When you think of true love, you really think of that one person that just totally completes you no matter what and that is great, but in the end we all have our own meaning of what true love is to us. For me I once thought before that I was so madly and deeply in love with this guy, that he was my life and everything to me. But after so many years of going through everything that I went through with him, my eyes had finally opened up and I saw that it was not true love. I was so careful not to open my heart up again to anyone, but someone just came right in and tore the walls down so fast, someone that I never thought would hurt me and in the end, he ended up breaking my heart into pieces as well.
During all of this I was talking with someone who was always there for me, through everything from the beginning of everything going wrong with Chris and I, to everything going wrong with Justin and I. He slowly, but ever so gently, took the pieces of my broken heart and molded them back together. During all of that I told myself that I was not going to love again, I couldn't put myself through all of that heartache and pain. But even when I was still building walls upon my heart, he was able to slowly take them down as well.

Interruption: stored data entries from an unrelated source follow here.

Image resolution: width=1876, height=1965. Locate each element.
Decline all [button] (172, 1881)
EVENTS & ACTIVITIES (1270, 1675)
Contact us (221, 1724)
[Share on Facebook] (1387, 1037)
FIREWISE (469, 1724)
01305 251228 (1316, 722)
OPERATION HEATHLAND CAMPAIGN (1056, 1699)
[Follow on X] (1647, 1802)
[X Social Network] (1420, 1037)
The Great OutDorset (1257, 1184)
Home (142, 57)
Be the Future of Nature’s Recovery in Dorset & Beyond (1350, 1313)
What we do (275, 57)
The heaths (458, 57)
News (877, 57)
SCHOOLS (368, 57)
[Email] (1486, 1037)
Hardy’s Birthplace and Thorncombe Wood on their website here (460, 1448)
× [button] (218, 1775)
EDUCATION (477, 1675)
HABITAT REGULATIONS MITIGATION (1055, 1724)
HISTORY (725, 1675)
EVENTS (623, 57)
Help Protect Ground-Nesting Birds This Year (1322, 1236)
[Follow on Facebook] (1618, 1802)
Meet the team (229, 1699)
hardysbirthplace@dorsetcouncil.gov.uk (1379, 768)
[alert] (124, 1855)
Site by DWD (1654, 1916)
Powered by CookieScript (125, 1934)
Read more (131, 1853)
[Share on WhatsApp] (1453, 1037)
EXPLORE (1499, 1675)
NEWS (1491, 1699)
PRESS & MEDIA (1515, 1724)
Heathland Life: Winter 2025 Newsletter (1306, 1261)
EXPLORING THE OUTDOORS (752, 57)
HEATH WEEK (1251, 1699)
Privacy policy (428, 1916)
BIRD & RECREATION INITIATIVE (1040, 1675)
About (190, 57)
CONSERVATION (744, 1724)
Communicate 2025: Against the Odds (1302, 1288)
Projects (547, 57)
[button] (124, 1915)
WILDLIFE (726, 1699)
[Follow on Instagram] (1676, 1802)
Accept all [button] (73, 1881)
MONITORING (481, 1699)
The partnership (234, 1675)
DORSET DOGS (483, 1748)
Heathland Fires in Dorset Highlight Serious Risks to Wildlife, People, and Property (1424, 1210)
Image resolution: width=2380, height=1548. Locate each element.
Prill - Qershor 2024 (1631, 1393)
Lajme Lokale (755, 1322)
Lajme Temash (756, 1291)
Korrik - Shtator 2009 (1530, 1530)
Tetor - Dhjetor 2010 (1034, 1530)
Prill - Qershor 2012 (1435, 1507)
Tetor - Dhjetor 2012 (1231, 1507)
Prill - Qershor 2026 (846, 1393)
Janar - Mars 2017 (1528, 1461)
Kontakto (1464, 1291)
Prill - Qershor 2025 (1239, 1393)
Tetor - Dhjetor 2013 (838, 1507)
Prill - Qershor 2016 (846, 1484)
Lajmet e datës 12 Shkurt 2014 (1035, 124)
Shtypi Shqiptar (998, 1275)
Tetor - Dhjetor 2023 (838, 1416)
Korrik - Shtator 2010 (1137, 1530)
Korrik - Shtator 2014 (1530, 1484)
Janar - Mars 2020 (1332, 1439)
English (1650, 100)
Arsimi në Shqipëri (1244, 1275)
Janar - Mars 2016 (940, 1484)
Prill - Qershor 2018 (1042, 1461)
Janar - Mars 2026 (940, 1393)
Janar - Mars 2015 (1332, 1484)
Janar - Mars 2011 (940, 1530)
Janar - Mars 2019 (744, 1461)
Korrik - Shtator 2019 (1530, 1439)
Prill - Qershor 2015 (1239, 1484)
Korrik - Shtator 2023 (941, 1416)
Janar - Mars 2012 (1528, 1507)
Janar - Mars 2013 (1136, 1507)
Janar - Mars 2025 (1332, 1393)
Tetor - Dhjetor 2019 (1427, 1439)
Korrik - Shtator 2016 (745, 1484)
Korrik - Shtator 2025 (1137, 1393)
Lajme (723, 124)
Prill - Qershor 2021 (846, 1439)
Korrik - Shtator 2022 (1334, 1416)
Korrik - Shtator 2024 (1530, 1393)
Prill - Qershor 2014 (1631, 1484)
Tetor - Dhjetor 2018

After awhile I finally started to realize that I was madly in love with him and I just knew that he was the one for me. When we were together, he just had this way of making me feel so safe and comfortable. He opened my eyes to something new, something wonderful!!! I never thought that I was ever going to love again and honestly I didn't want to love again. I didn't want to be put through all of that heartache and pain. But there was something about him I just knew that he was the one, he was the one I was meant to be with, he was the one that I was meant to spend the rest of my life with.
As silly as this may sound, I am actually really happy that his ex screwed up the relationship lol because then I wouldn't have the most perfect husband. Yeah we have our fights, we get on each others nerves, we know how to push each other's buttons, but come on now, what perfect couple doesn't?? I am so madly in love with my husband and I always will be in love with my husband. This last year Neil and I have had our relationship tested over and over and over and yet in the end, we still end up in each others arms!!! I love my husband and I will always love my husband. He is my world, my life, my everything!! I am so happy to be in love with him!!!